#### Directions:
Nothing but the lines from the top of the records through the line with "潍坊亿宁之星新材料有限公司 (136, 2531)" should be returned, exactly, and without pictures.

#### Record set:
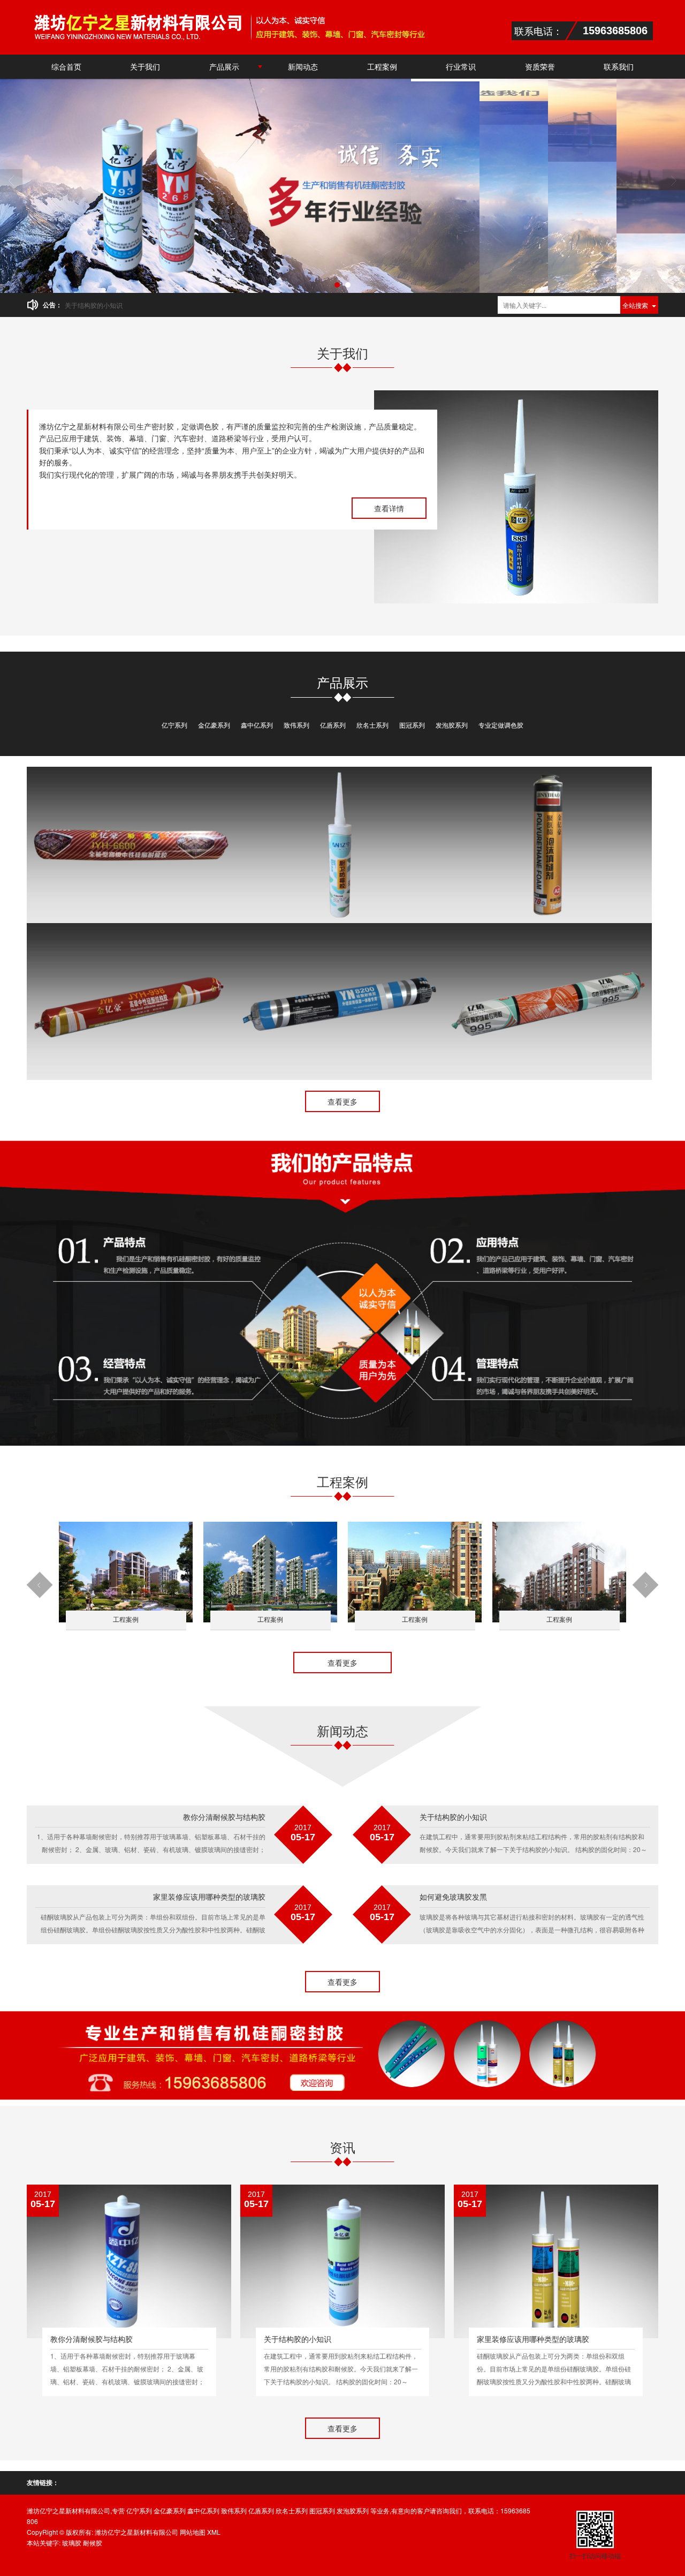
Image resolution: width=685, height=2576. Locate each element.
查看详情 (389, 508)
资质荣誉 (540, 66)
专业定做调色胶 (500, 724)
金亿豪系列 (214, 724)
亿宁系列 (174, 724)
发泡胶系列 (452, 724)
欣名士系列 (372, 724)
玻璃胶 (71, 2542)
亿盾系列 (333, 724)
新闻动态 (303, 66)
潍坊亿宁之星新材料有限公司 (136, 2531)
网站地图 (193, 2531)
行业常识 (461, 66)
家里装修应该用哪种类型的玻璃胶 (113, 304)
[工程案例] (126, 1570)
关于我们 (145, 66)
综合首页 (66, 66)
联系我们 (619, 66)
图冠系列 (412, 724)
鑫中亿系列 (257, 724)
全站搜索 (635, 304)
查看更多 (342, 1101)
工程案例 (382, 66)
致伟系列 (296, 724)
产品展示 (224, 66)
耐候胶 (92, 2542)
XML (213, 2531)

#### Response to this exercise:
Image resolution: width=685, height=2576. Locate each element.
查看详情 (389, 508)
资质荣誉 (540, 66)
专业定做调色胶 (500, 724)
金亿豪系列 (214, 724)
亿宁系列 (174, 724)
发泡胶系列 (452, 724)
欣名士系列 (372, 724)
玻璃胶 (71, 2542)
亿盾系列 (333, 724)
新闻动态 (303, 66)
潍坊亿宁之星新材料有限公司 (136, 2531)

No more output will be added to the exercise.